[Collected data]
# # # # # # #

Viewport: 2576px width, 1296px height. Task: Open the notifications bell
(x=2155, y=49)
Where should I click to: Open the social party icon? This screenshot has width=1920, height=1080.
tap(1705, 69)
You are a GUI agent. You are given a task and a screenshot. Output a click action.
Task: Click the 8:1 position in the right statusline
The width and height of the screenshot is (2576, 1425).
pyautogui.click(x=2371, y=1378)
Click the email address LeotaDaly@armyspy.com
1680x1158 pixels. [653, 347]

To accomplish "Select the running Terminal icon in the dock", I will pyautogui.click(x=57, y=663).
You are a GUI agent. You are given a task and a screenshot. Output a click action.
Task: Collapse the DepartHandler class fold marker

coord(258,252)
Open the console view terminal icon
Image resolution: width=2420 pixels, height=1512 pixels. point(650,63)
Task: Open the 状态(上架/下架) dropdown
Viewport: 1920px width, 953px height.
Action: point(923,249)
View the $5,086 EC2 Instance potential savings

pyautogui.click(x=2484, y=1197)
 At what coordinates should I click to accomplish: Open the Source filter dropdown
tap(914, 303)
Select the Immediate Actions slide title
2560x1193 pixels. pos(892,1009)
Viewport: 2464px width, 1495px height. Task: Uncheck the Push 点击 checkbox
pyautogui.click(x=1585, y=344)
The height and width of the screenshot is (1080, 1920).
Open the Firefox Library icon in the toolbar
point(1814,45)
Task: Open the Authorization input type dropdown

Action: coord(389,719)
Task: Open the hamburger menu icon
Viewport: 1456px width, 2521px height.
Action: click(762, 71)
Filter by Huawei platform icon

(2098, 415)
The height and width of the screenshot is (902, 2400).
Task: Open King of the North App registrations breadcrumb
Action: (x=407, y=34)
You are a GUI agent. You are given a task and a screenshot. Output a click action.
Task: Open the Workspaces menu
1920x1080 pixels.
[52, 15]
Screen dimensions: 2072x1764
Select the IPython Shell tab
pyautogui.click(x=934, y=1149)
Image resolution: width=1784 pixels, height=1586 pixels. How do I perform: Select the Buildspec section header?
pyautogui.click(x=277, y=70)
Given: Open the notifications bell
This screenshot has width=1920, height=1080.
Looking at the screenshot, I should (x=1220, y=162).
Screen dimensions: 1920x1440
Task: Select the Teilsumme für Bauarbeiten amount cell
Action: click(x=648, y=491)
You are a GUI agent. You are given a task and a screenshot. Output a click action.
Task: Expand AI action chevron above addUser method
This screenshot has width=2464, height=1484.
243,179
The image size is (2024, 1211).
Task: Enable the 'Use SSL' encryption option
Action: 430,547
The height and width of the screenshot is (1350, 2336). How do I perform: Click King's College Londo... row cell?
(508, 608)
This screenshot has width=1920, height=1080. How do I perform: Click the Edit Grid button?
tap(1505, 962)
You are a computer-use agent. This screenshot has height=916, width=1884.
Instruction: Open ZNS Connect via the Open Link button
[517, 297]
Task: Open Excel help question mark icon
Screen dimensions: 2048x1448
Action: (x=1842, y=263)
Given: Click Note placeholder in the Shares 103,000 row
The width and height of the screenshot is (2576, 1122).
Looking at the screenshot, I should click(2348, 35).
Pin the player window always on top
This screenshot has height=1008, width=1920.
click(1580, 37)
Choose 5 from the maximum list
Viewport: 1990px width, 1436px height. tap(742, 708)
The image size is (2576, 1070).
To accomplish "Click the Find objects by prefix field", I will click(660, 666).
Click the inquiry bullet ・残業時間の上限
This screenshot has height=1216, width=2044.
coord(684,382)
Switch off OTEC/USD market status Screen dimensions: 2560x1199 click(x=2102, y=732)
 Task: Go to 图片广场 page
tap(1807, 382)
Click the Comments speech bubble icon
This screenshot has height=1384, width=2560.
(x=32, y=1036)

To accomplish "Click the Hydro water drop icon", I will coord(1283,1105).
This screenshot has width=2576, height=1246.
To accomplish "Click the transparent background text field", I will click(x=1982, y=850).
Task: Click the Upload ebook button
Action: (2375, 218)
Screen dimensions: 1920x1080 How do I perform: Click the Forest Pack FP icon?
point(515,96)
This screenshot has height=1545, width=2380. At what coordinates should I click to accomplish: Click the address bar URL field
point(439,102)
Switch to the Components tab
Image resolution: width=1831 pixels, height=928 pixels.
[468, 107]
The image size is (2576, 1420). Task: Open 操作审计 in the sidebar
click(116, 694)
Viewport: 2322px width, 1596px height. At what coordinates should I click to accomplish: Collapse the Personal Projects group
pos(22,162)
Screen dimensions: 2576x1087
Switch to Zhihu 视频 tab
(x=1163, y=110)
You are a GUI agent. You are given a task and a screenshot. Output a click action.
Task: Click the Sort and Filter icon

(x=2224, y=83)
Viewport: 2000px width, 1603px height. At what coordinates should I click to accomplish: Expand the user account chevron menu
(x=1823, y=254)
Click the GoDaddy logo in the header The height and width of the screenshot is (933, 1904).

# # # # # # #

__EXERCISE DESCRIPTION__. Look above for the line holding "Task: Collapse the", then set down exactly that line and every line after it up to and including the line holding "Task: Open the 状态(上架/下架) dropdown", with nothing else.

__PROBLEM SOLUTION__.
Task: Collapse the DepartHandler class fold marker

coord(258,252)
Open the console view terminal icon
Image resolution: width=2420 pixels, height=1512 pixels. point(650,63)
Task: Open the 状态(上架/下架) dropdown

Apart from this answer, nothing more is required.